The primary goals of our research program are to develop novel organic and organometallic reactions, to gain mechanistic insights into these new reactions, and to apply them in medicinal and material chemistry. The following classes of organic reactions will be investigated in my research group.


Asymmetric Catalysis

Catalytic stereoselective carbon−carbon (C−C) and carbon−heteroatom (C−X) bond-forming reactions are of great interest to the field of synthetic organic chemistry. In particular, stereoselective carbene insertion reactions represent some of the most efficient approaches for the construction of new C−C and C−X bonds. My research group will focus on the development of enantioselective carbene insertion reactions into C−X and X−Y (X, Y = heteroatoms) bonds using chiral catalysts.
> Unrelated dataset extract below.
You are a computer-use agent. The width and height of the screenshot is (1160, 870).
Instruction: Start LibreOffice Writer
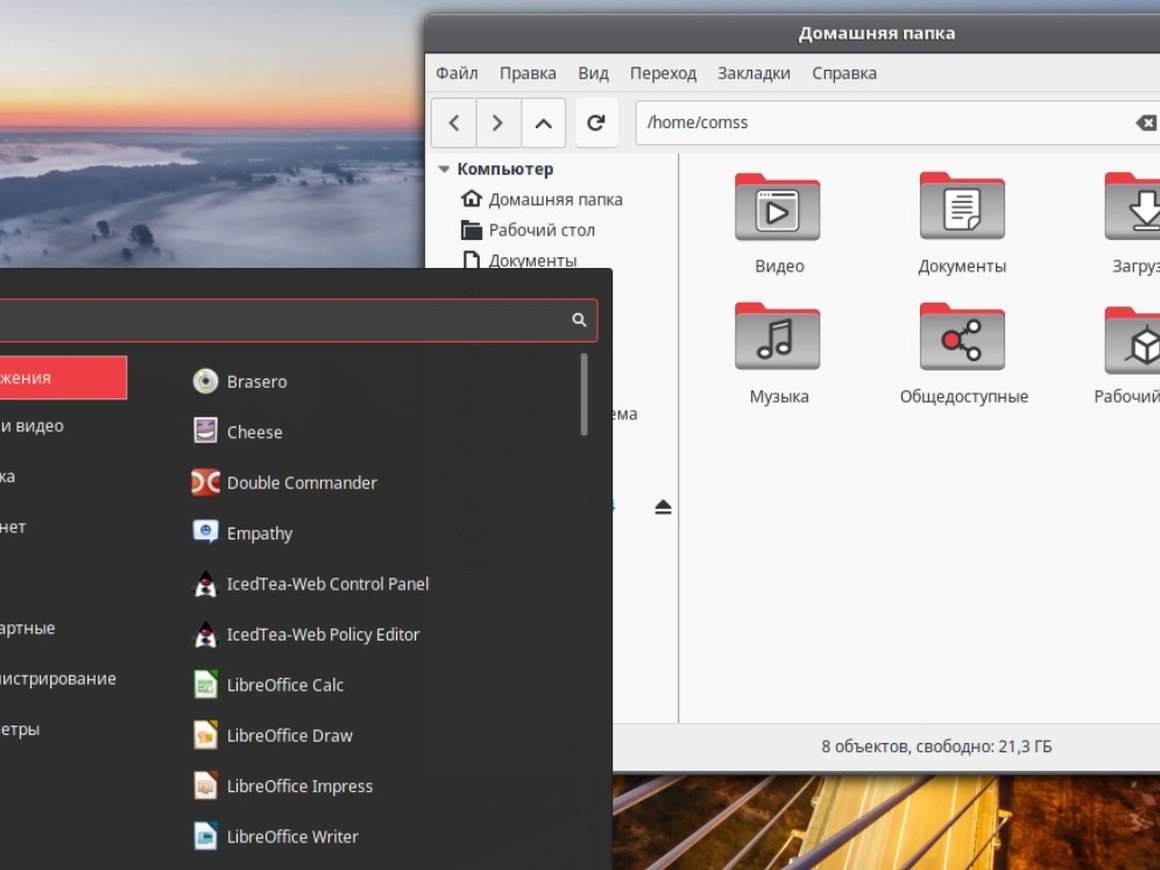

In addition, reactions for the further transformation of the carbene insertion products will be developed and applied in more complex molecule synthesis settings.


Inert Bond Activation

The development of carbon−carbon bond-forming reactions has been one of the most extensively studied subjects in organic chemistry. In contrast, C−C bond cleavage reactions have been less intensively investigated. Considering that C−C bond cleavage processes are regularly used in carbohydrate metabolism and the oil industry, the discovery of new methods for C−C bond cleavage has enormous potential. Deeper insights into these processes can lead to direct modification of carbon skeletons, novel disconnections for complex molecule synthesis, and a better understanding of fundamental chemical bonds. In my research program, various aspects of C−C bond activation that occurs via insertion of a metal catalyst will be investigated.


Conjugated π-Systems

Compounds containing five-membered carbocycles ranging from cyclopentadiene to C20 fullerene possess interesting electronic and structural properties. Among such diverse π-conjugated systems, extended π-systems containing a pentalene unit are of special interest. Pentalene derivatives were first synthesized in 1912 and have since been investigated due to their unique structural and electronic properties. These polycyclic conjugated hydrocarbons possess five-membered rings and are expected to play an essential role in molecular electronic devices. My group will develop practical and efficient synthetic methods for the preparation of extended π-conjugated systems containing pentalene units and will study electronic and chemical properties of these pentalene-based molecules.